One other issue from the consultation report arises from the following sentence:

"we will concentrate our resources on developing more substantial improvements that meet the expectations of Westminster Council and other stakeholders"

Given Westminster Council's record on cycling, that statement is profoundly worrying. What exactly are their expectations? The opposed the shared space, like almost everyone else, but what else do they oppose? We should be told.

Wednesday, January 9, 2013


Happy Birthday to the Tube, which is 150 years old and showing its age. The Standard reports Mike Mike Brown, head cheese of London Underground, is out with the begging bowl. And he's not after 150 candles to put on a cake. "Without an additional £12 billion to pay for a gap in funding for upgrades to Bank, Monument and Holborn stations and the modernisation of the Piccadilly and Bakerloo lines, the reliability of the Tube will be compromised and money wasted on repairs", he wheedles.

So let's get that straight - this is not much more than just keeping the existing system running.

Let's consider what we could do with a tenth of that money spent on cycling - £1.2bn. Even at an average cost of £1M/mile, you could build over 1000 miles of Continental-style cycle infrastructure. It wouldn't all be segregated tracks - we'd also have filtered permeability and offroad routes. And maybe one or two cycle bridges. No-one in London need be out of range of a quality cycle route. Kids would be able to cycle to school or to the park. Pensioners would be able to cycle to the shops. Ordinary people without sideburns or an Olympic medal could cycle to see friends, or even to work! And I mean ordinary people - people with a suggestion of muffin-top or man-boobs who today use cars to go everywhere, because a quality, subjectively safe cycle network would guarantee no more 'taking the lane' against HGVs, or having to cut across 3 lanes of fast-moving traffic. No more lycra, no more hi-viz, no more helmets. And no more cycling on the pavement.
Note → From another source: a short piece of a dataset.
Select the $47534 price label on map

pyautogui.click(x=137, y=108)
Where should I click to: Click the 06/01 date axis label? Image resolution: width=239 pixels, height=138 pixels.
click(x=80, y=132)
It's not unrealistic to expect that with this investment we could end up with Continental levels of cycling, so instead of having maybe 2% of journeys made by bike, we could have 10%. Or even 20%. Londoners would be healthier, with lower rates of heart disease, cancer, diabetes, and all the other maladies associated with lack of exercise. That alone would likely save in excess of £1.2bn from the NHS budget. There would be less transport poverty, with journey costs massively reduced with cycling replacing expensive public transport and car travel. Many Londoners would likely no longer need to keep a private car, using taxis or car clubs for occasions where motor journeys are necessary. And with fewer cars and car journeys, we'd have quieter, more peaceful, less dangerous neighborhoods, no more parking problems (and fewer parking fines). Motor journeys would be quicker due to less congestion. We'd also have a lower carbon footprint and reduced pollution. Local authorities could sell off surplus car parking for house-building, raising revenue and easing the housing crisis. Building the cycle infrastructure would generate jobs of course.

It all sounds a bit too good to be true, doesn't it? Maybe we'd be better off sticking to the tried-and-tested formula of congested, dangerous roads and overcrowded, massively-subsidised but still expensive public transport.